Margaret Brown Klapthor (January 16, 1922, Henderson, Kentucky - September 26, 1994, Washington, D.C., USA) was a curator of the Smithsonian Institution's First Ladies collection and an expert on the history of the White House.
She served as chairman of the National Museum of American History's Division of Political History.

Klapthor developed collections and exhibitions including the First Ladies' Gowns Collection. Her published books include The First Ladies cook book (1965), First Ladies (1975), and Official White House china (1975), all of which have been republished, some in multiple editions.

== Family and education==
Margaret Washington Brown was born January 16, 1922, in Henderson, Kentucky, to Paul Dennis Brown and Margaret Berry. She had two sisters, Mary Berry Brown (later Moore) (1918–) and Frances (1923–1941). She attended Sacred Heart High School in La Plata, Charles County, Maryland, and then St. Mary's Seminary Junior College in St. Mary's City, Maryland.

She attended the University of Maryland, graduating with a B.A. in 1943. She then joined the Smithsonian Institution as a scientific aide, working in the Civil Section of the Division of History at the United States National Museum.

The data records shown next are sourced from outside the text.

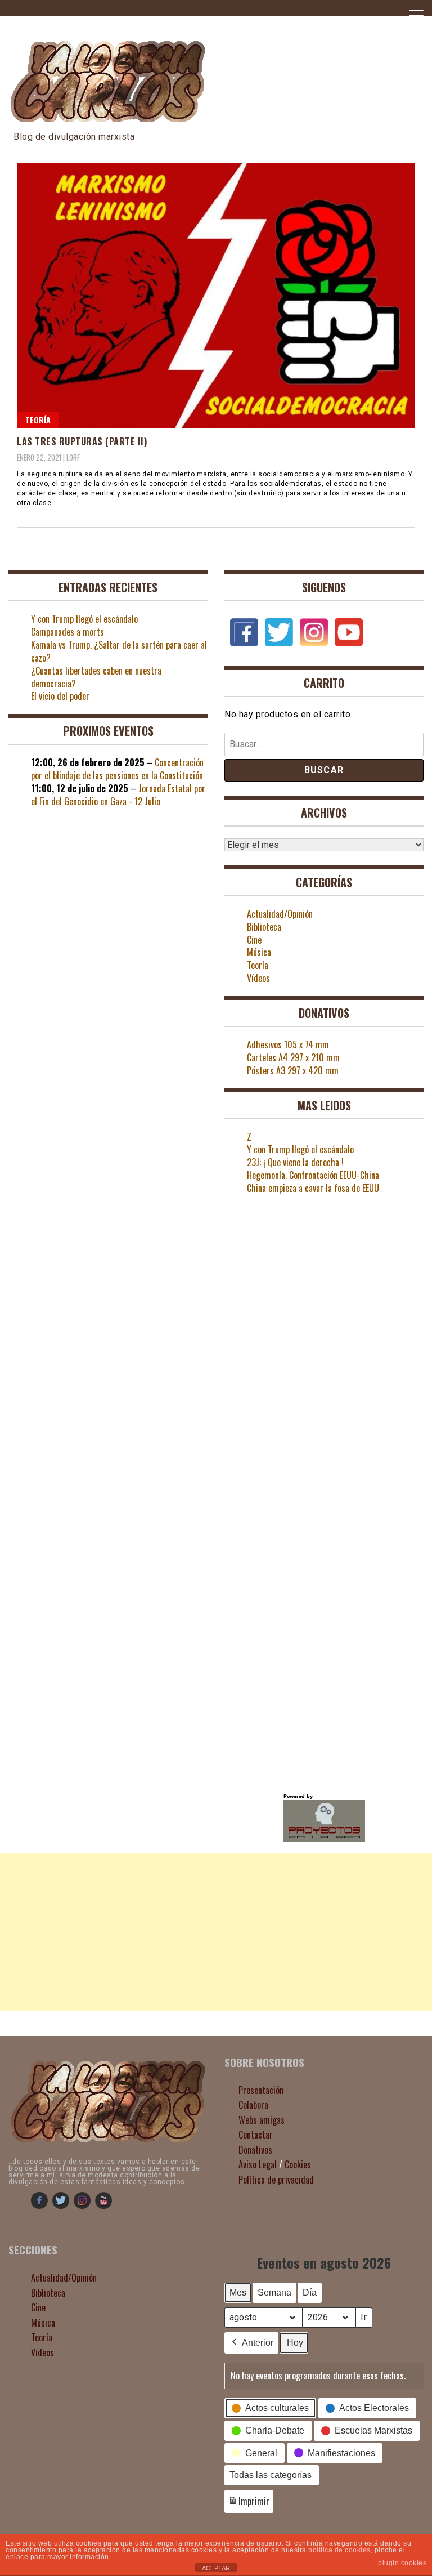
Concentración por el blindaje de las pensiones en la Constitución (117, 769)
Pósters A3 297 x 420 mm (293, 1070)
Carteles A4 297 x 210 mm (293, 1057)
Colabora (253, 2104)
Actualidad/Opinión (280, 914)
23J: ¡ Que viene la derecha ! (295, 1162)
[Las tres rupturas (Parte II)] (216, 295)
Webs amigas (261, 2120)
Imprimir (248, 2503)
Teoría (38, 420)
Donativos (255, 2150)
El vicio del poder (60, 696)
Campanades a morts (67, 632)
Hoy (295, 2342)
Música (259, 952)
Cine (254, 940)
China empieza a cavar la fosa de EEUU (313, 1188)
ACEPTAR (216, 2568)
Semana (274, 2292)
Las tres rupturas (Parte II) (82, 441)
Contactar (255, 2134)
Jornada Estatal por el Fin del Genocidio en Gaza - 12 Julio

In 1956, Margaret Washington Brown married Frank Edward Klapthor (1914–1994).
She collaborated with her father Paul Dennis Brown on The History of Charles County, Maryland, written in its Tercentenary Year of 1958.

==Career==
During her forty-year career at the Smithsonian, Klapthor was employed as an Assistant Curator in the division of Civil History from 1947 to 1948; an Assistant Curator from 1949 to 1951; an Associate Curator in Civil History from 1952 to 1957; an Associate Curator, 1957–1970; and a Curator from 1971 to 1983.
She became curator of the Smithsonian's First Ladies collection and chairman of its department of national and military history.
After retiring in 1983, she was a Curator Emeritus in the Division of Political History.

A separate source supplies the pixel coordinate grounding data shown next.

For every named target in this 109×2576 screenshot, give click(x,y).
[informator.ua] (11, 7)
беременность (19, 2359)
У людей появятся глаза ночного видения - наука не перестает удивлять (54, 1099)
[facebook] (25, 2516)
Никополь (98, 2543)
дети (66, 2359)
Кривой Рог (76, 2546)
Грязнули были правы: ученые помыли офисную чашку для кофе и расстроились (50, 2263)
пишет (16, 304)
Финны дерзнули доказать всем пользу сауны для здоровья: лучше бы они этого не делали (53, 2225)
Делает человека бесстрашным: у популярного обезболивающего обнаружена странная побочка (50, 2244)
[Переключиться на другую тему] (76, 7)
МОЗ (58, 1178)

Klapthor worked on restoration of the collection of First Ladies gowns from the White House. In 1954, Klapthor escorted Queen Elizabeth The Queen Mother and Mamie Eisenhower, wife of then-president Dwight D. Eisenhower through the First Ladies exhibit.
She located Dolley Madison's inauguration gown, and arranged for its indefinite loan to the Smithsonian from the William Rockhill Nelson Gallery of Art in Kansas City, Missouri.
Klapthor's work formed the basis of the First Ladies Hall created at the Museum of History and Technology in 1964.
She published Dresses of the First Ladies of the White House, as exhibited in the United States National Museum (1952). Her First Ladies (1975), about the women themselves, was repeatedly expanded and republished.

Another area in which Klapthor specialized was White House china. She organized a collection of White House china as part of the creation of the First Ladies Hall, combining displays of the gowns and the china in social settings reflective of their use. Her Official White House china : 1789 to the present (1975) was republished in 1999.

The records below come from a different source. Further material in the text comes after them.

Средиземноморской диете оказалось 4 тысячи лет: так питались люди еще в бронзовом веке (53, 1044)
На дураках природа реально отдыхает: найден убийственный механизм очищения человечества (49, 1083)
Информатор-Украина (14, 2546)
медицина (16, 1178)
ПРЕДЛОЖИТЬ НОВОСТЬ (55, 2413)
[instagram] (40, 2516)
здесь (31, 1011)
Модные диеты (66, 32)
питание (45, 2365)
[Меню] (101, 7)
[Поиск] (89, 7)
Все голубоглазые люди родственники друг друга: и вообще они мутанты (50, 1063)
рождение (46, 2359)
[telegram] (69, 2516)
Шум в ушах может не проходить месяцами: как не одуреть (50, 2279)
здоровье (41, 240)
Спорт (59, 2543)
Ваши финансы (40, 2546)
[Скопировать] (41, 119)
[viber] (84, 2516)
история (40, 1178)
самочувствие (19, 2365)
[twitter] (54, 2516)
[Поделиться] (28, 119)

She also wrote The First Ladies Cook Book: Favorite Recipes of All the Presidents of the United States (1965), which was repeatedly republished. New York Times food critic Craig Claiborne wrote that it was "perhaps the most comprehensive and detailed volume ever written" about the dining habits of American Presidents and their wives.

==Later life==
Klapthor's father, Paul Brown, died in 1974. In 1978, she and her sister Mary Berry Brown Moore donated the Papers of the Paul Dennis Brown Family to the archives of the University of Maryland.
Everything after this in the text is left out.